— Я популярен, потому что я такой! Живу и наслаждаюсь. А ты? Что делаешь ты? Лежишь на веранде и почитываешь книжки, так ведь ты говорил? Не лучше ли жить самому, чем наблюдать, как живут другие?
— Иногда ты бываешь глуп, как ребенок, — ответил я.
Он сделал вид, будто обдумывает мои слова.
— Ты не знаешь меры, — продолжал я. — Сколько может человек испытать? В сугубо вульгарном смысле? Разве может приключенческий роман разыгрываться каждый день? На что тебе сто женщин, если обладать тысячей ты все равно не сможешь, не лучше ли сразу удовлетвориться одной?
— Я вел счет, — сказал он без всякого выражения. — У меня их было две тысячи двести. Не забывай, ведь я родом из Кристиансунна. И я помню их всех до единой. Один хвастается теми женщинами, которыми он обладал, другой теми, которых не тронул.
Он снова посмотрел на меня в упор:
— А что, неужели мне быть таким, как ты или Гюннер? Сидеть и стряпать элегию об единственной на свете? Уйти с головой в это дерьмо? Ты только взгляни на Гюннера, ведь он как треска болтается на своем ржавом крючке и любит его, любит, говорю я, любит свой старый ржавый крючок — Сусанну, и он кончит в сумасшедшем доме, если кто-нибудь захочет выдернуть у него из глотки этот крючок… Ха, Гюннер Гюннерсен! Ведь он единственный из немногих действительно умных людей, и вдруг эта Грета Гарбо! Бьёрн, милый, — неожиданно передразнил он, и я почувствовал, как у меня от лица отхлынула кровь, — Бьёрн, милый, ты самый чуткий из всех людей, каких я только встречала!

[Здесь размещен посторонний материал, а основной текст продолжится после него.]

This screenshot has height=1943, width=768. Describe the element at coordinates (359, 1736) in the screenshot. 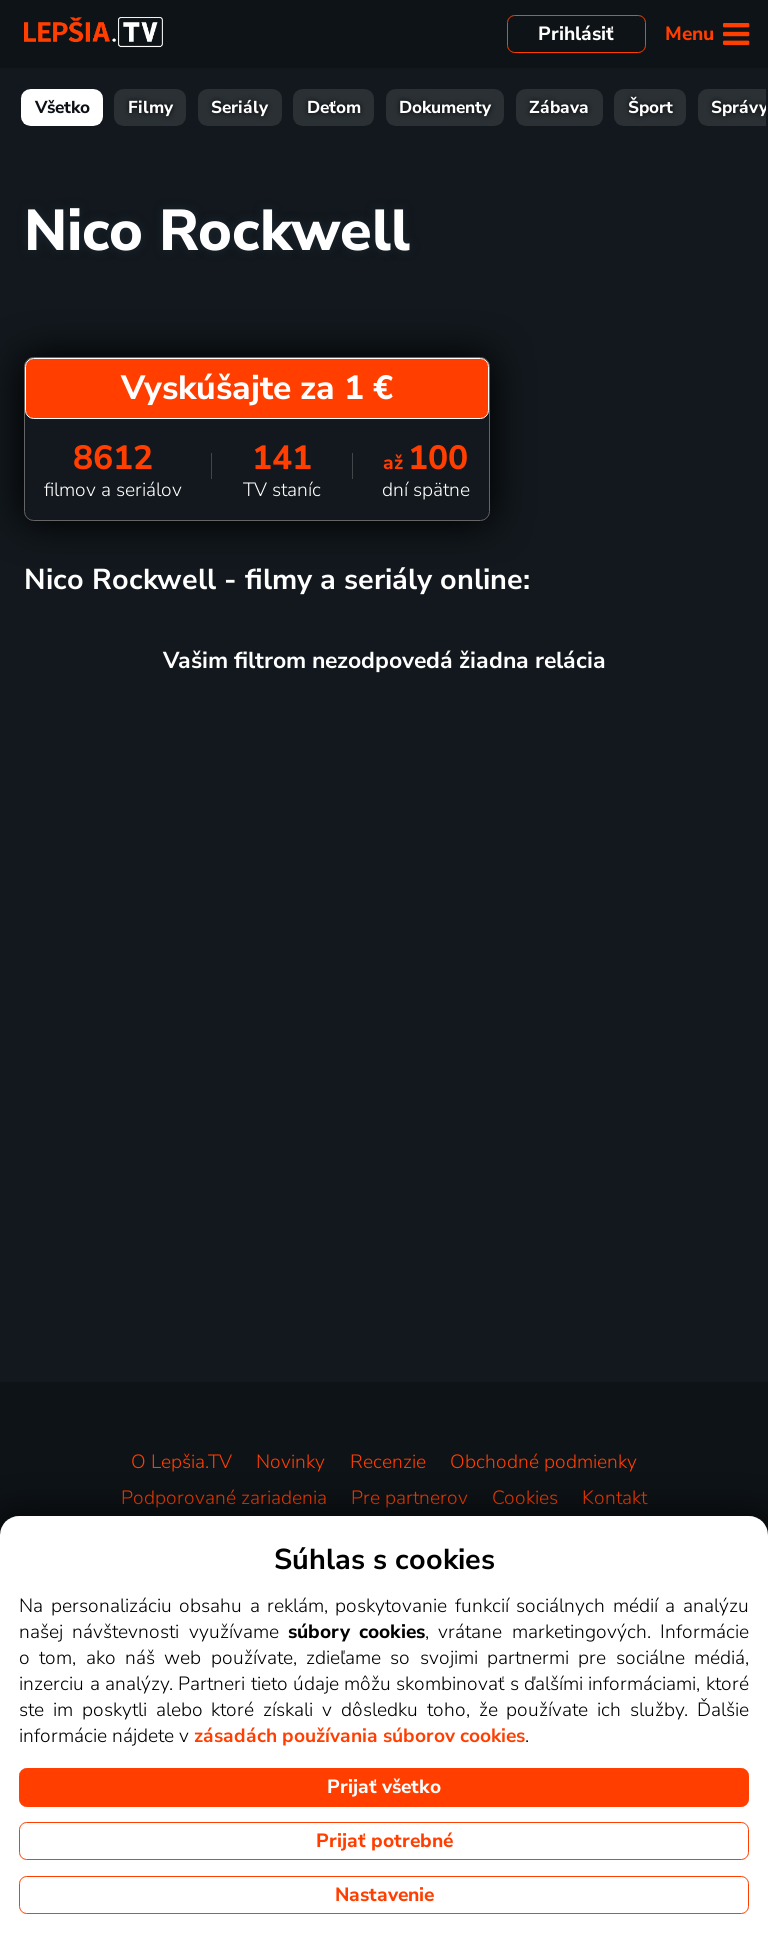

Я подтянул шнурки на ботинках, и у меня закололо в животе, точно мои внутренности наматывали на палку. Может, он и метил в меня, но вряд ли догадался, что удар попал в цель.
— Да, да, — сказал я и выпил. Рука у меня не дрожала.
Он сделал глоток и от души рыгнул.
— А у тебя с ней тоже что-нибудь было?
Я помотал головой.
— Надо признаться, ты тяжел на подъем. А у меня было, правда, всего несколько раз. Не очень-то она интересна, пока не выпьет.
— А Гюннеру это известно?
— О таких вещах мужчина всегда знает, по крайней мере, Гюннер. Мы с этим покончили. Заключили дружеское соглашение, и я держусь в стороне. Знаешь, что мне однажды сказал этот несчастный безумец? А вот что: «Не понимаю, зачем тебе Сусанна? Я всегда считал себя ненормальным из-за того, что нуждаюсь в ней, и я знаю, всем остальным она очень скоро надоедает. Я был спокоен, что она никому не нужна. Но ты, Бьёрн, меня удивляешь, ведь я считал, что у тебя нет моих недостатков», — «Да, черт побери, у меня нет твоих недостатков», — сказал я, и с тех пор все было кончено. Другого такого чудака я еще не встречал. Радоваться, что его баба никому не нужна! Избави меня бог от тайфуна, который разыграется в «Уголке», когда туда явится кто-нибудь, у кого мозги вывихнуты так же точно, как и у Гюннера Гюннерсена! Мы уже много лет ждем этого и знаем, что она тут же побежит за этим типом. Побежит, как курица, подхваченная ветром! Но уж этому новому она будет верна, доколе он пожелает иметь ее, а может, и дольше. Мы здесь хорошо знаем друг друга. На то это и Осло, чтобы мы знали друг друга. Одного нашего поэта заслуженно осмеяли, когда он сказал о Христиании, что этот город навсегда накладывает на человека свою печать. В Копенгагене и других столицах прибавили много справедливых слов к этому справедливому смеху над парнем, который считал Христианию великим городом и говорил о ней со священным трепетом, будто о Берлине. Ха-ха, этому молодому человеку следует посмотреть мир, тогда он поймет, что Христиания просто дыра! Но должен тебе сказать, Торсон, что прав-то был поэт, — Христиания была хищным городом, и Осло такой же и всегда таким останется. Высокомерные господа не понимали, что такое маленькая столица, они не знали, что чем столица меньше и захолустнее, тем больше она варится в собственном соку — лишь кости гремят о дно котла.
Бьёрн Люнд разгорячился от собственных слов. Он был прав. Я прожил в Осло уже достаточно, чтобы понять его. Лондон завоевать легче, чем Осло.